| HN Mirror

Y	Hacker News new \| ask \| show \| jobs

by hansvm 1414 days ago

This sort of thinking can unlock up to roughly a factor of two in a lot of architectures and a lot of operations (depending on cache friendliness, instruction decoding, and other such things that might interfere with apparent wins).

Classic example: Intel Haswell chips can only do addition on one of their execution units, so you double your throughput by doing a fused multiply-add on the other with a multiplicand of 1.

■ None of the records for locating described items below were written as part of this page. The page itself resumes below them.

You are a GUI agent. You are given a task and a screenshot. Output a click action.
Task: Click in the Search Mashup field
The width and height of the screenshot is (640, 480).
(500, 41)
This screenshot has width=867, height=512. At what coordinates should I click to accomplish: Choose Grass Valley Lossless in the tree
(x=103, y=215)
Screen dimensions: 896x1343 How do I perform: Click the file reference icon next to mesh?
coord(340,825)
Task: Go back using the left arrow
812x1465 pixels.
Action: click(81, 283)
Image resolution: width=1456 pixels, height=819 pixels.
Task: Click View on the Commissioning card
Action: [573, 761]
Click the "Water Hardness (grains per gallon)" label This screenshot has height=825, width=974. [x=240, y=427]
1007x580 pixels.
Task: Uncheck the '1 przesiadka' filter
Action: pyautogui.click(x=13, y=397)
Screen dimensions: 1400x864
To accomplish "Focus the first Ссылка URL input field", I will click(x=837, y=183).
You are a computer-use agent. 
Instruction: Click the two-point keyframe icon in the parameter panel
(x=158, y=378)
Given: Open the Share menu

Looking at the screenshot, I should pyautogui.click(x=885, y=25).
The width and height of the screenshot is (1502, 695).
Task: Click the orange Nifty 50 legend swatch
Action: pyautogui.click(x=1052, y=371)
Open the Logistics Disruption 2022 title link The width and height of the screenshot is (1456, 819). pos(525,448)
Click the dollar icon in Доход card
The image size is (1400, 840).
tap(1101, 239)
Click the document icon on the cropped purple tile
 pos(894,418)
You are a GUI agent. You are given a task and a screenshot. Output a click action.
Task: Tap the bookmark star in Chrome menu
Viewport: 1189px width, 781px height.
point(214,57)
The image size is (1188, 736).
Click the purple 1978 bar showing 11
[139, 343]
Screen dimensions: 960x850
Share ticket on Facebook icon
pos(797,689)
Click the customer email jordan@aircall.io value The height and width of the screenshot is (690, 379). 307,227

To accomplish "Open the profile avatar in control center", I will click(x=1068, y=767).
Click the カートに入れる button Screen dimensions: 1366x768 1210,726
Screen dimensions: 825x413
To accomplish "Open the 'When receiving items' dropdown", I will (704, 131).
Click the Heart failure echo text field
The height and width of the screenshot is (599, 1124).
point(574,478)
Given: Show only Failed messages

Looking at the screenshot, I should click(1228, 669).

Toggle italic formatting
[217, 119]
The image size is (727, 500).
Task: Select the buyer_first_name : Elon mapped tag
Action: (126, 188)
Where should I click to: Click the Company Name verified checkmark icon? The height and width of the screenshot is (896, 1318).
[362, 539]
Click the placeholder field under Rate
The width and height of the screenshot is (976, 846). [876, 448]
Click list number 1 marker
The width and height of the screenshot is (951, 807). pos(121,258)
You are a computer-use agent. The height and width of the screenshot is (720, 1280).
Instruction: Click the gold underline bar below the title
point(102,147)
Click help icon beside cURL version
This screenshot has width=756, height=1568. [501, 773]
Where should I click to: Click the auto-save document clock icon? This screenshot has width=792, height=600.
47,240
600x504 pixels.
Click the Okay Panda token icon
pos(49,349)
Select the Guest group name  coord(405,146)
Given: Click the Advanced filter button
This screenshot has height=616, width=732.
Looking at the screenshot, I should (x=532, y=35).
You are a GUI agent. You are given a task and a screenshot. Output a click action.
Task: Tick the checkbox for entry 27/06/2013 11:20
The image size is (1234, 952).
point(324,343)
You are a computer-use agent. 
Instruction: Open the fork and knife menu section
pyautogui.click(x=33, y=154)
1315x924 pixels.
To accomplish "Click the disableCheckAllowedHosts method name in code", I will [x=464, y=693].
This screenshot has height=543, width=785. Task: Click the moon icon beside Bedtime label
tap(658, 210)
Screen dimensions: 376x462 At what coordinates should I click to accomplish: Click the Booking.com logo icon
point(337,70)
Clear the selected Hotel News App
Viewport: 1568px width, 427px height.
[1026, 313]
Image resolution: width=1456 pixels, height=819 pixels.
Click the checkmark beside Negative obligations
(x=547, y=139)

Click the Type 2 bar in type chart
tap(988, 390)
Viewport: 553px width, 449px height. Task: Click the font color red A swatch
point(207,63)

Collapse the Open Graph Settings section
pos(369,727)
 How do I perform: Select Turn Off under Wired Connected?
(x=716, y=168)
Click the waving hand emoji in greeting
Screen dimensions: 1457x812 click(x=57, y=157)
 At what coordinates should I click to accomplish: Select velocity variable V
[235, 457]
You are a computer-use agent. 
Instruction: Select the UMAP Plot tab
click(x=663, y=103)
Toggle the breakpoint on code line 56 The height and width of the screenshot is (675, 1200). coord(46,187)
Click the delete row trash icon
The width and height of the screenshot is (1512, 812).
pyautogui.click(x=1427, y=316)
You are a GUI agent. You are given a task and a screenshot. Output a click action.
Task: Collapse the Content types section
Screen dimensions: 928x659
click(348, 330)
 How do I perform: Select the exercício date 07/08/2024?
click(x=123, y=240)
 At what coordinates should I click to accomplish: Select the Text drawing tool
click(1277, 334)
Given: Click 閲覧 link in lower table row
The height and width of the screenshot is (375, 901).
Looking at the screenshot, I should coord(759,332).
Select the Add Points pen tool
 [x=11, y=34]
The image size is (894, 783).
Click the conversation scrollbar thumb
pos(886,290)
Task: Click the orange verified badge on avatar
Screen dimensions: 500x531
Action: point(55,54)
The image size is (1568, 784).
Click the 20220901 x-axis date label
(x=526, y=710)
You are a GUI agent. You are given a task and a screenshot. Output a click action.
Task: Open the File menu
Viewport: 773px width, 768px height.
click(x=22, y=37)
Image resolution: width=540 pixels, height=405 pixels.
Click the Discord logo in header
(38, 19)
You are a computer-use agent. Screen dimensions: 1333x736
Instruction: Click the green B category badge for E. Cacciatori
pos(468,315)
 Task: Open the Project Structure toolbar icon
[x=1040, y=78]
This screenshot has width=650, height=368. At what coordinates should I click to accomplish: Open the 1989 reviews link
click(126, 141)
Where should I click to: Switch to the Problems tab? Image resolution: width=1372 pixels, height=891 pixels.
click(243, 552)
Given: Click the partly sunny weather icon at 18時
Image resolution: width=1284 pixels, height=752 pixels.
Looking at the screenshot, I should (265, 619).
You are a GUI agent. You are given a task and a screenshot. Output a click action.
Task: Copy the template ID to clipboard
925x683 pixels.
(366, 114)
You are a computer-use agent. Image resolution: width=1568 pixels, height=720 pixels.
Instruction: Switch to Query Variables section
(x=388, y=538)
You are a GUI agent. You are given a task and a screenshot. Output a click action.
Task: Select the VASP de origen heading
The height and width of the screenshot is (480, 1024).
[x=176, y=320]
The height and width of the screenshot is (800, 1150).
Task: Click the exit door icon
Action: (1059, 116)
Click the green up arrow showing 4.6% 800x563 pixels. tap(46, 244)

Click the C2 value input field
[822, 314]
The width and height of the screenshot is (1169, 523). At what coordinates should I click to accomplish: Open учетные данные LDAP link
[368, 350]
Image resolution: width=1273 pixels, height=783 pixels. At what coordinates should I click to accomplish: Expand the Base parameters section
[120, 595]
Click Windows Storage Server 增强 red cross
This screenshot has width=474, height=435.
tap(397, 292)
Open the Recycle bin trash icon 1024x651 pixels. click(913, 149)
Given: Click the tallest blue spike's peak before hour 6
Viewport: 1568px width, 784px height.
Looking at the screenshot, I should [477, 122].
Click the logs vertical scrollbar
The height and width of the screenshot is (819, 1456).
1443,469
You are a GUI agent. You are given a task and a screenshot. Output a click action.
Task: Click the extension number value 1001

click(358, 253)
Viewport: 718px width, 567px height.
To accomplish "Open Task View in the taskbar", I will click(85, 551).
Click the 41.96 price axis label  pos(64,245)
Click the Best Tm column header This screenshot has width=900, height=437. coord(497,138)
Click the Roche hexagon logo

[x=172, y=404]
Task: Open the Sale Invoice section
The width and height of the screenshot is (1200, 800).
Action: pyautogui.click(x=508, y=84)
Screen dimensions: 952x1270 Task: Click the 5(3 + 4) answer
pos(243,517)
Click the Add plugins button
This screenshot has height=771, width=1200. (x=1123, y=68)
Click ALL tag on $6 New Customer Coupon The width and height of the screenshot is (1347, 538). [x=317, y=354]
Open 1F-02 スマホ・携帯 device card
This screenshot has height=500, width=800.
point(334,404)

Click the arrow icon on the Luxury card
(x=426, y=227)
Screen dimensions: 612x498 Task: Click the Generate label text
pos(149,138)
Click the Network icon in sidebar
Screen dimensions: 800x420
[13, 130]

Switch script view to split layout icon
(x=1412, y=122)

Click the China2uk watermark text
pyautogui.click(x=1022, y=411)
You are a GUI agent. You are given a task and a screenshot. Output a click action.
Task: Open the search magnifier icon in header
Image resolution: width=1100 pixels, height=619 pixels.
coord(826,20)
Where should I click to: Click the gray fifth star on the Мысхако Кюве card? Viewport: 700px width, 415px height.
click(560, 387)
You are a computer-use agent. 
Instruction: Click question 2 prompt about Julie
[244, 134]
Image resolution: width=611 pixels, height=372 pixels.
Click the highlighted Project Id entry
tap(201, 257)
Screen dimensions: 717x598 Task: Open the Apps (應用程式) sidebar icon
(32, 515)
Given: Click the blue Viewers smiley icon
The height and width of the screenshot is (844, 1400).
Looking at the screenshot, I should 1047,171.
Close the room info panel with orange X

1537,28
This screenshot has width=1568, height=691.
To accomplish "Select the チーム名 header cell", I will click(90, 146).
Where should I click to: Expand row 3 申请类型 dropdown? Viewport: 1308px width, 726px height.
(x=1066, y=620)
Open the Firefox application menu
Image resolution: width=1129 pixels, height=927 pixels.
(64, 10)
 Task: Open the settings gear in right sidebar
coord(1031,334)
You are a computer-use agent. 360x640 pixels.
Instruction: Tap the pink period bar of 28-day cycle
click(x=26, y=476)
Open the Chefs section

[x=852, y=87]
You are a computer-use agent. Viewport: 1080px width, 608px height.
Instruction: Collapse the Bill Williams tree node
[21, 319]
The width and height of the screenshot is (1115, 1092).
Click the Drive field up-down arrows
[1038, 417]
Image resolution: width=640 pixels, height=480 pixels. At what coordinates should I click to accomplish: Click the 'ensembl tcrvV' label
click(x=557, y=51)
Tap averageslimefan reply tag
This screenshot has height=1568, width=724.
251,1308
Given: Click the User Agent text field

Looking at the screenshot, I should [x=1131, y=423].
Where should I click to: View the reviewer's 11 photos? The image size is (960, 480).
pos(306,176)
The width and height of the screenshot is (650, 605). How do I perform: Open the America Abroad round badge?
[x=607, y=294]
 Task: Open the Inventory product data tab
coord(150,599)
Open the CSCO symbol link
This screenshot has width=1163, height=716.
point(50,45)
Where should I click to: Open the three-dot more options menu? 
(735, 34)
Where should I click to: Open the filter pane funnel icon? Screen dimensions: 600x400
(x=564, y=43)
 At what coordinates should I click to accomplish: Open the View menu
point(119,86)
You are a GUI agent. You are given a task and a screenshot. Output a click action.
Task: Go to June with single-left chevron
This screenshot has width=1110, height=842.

Classic example: For large enough matrix multiplications you can load your data in such a way that the problem really is CPU-bound, even if you have to load from disk. Double up your data size with an integer representation of the matrix and do some integer-backed emulated floating point instructions for a chunk of the matrix and floating point for the other. You reduce the factor in the O(n^(2.7..3)) and add some extra O(n^2) work and some extra space (assuming you don't waste too many instructions on full IEEE compliance and don't need it for that application).

And so on. It's a fun trick, and often the compiler isn't able to execute it effectively. The same idea applies with all but the most trivial loops; until recently (last 10 years or so?), gcc wouldn't interleave cumulative sums to reduce the data dependencies (just keep 4 running totals instead of 1, skip by 4 each loop, and merge the sums and any stragglers at the end -- distinct from loop unrolling in that the major gain is from better pipelining rather than just reduced loop overhead -- it still works with vectorized accumulators). Not that it matters if you're IO-bound (which you often are on that sort of problem), but for mediumish datasets the idea still applies.